# [Provided passage]
▬▬▬
You can support us as we AWAKEN in a variety of ways: purchase one of our publications from the Yellow Arrow bookstore, join our newsletter, follow us on Facebook, Instagram, or Twitter or subscribe to our YouTube channel. Donations are appreciated via PayPal (staff@yellowarrowpublishing.com), Venmo (@yellowarrowpublishing), or US mail (PO Box 102, Glen Arm, MD 21057). More than anything, messages of support through any one of our channels are greatly appreciated.
Craft Thoughts: Honoring the Poem’s First Draft
By Joanne Durham, written April 2022
I enjoy participating in groups with other women who come together to write and then share our first drafts. But too often we expect those drafts, from 30 or 40 minutes of writing (sometimes even less), to sound like finished poems. If not, we feel like we’ve failed and aren’t good writers. We can spend more time apologizing for what we’ve drafted than noticing what is working!
When I first started writing poetry, I thought that the first draft was supposed to be the final. I thought because I wrote poetry to get emotional truth on paper, I would spoil it if I revised it. I might fix grammar or a word here or there, but if the poem didn’t resonate, I just put it aside and forgot about it.
All that changed when I taught children in a writing workshop. I learned that by conferring with them about their intentions and teaching them some simple elements of craft, they could transform their first drafts into rich and meaningful poems for themselves and other readers.
▬▬▬
# [Stored data]
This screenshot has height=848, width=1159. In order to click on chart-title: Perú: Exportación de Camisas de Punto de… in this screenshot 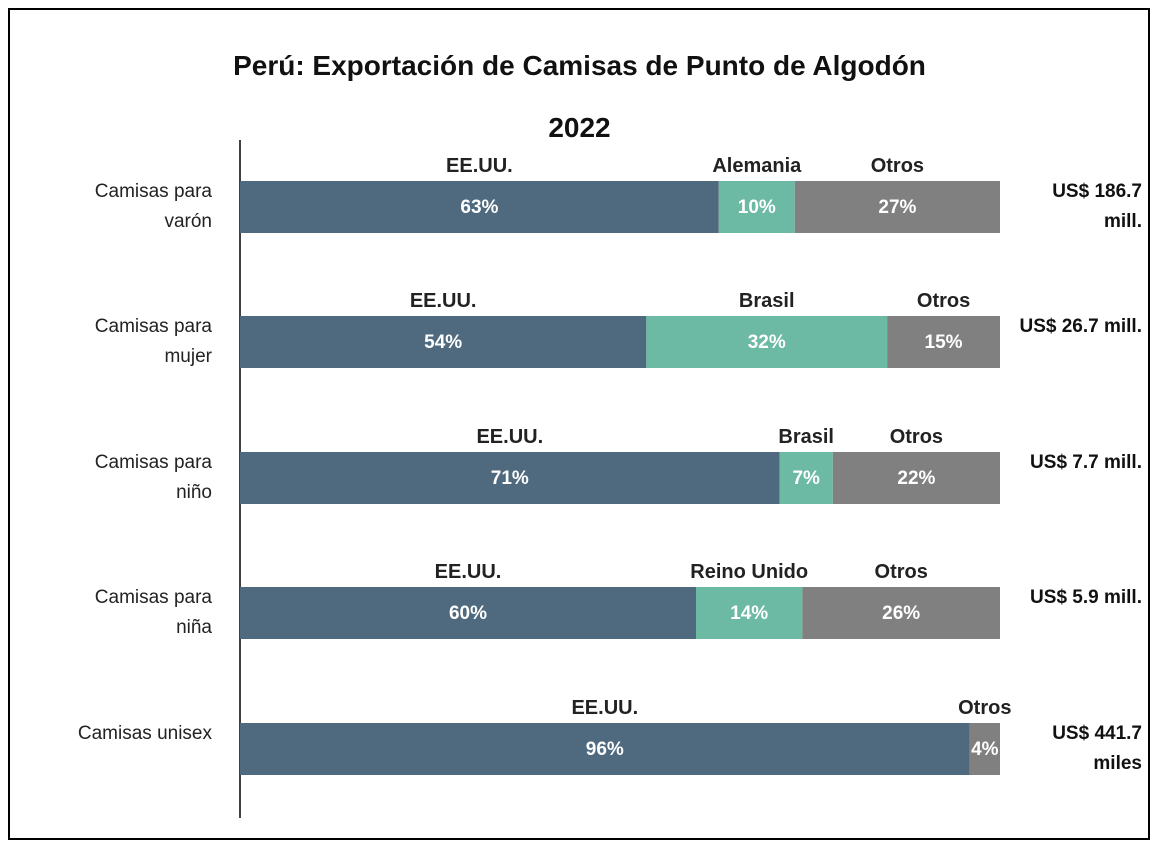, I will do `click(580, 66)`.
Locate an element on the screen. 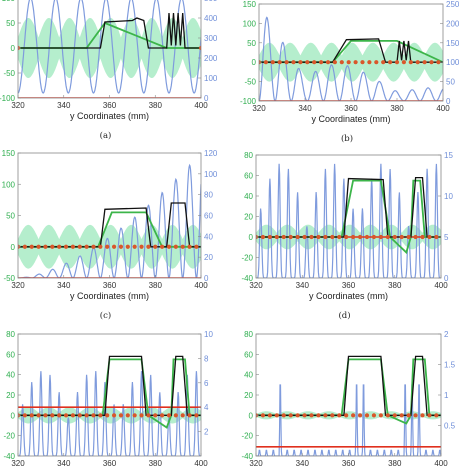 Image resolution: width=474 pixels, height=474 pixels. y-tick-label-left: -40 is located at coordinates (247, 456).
▬▬▬
# [What you will do]
Answer these questions from the essay on honoring a poem's first draft:
(a) How much writing time produces the drafts that the groups share?
(b) What did the writer do early on with a poem that didn't resonate?
(c) Whom was the writer teaching when this approach to drafts changed?

# [Answer to the problem]
(a) 30 or 40 minutes, sometimes even less.
(b) Put it aside and forgot about it.
(c) Children in a writing workshop.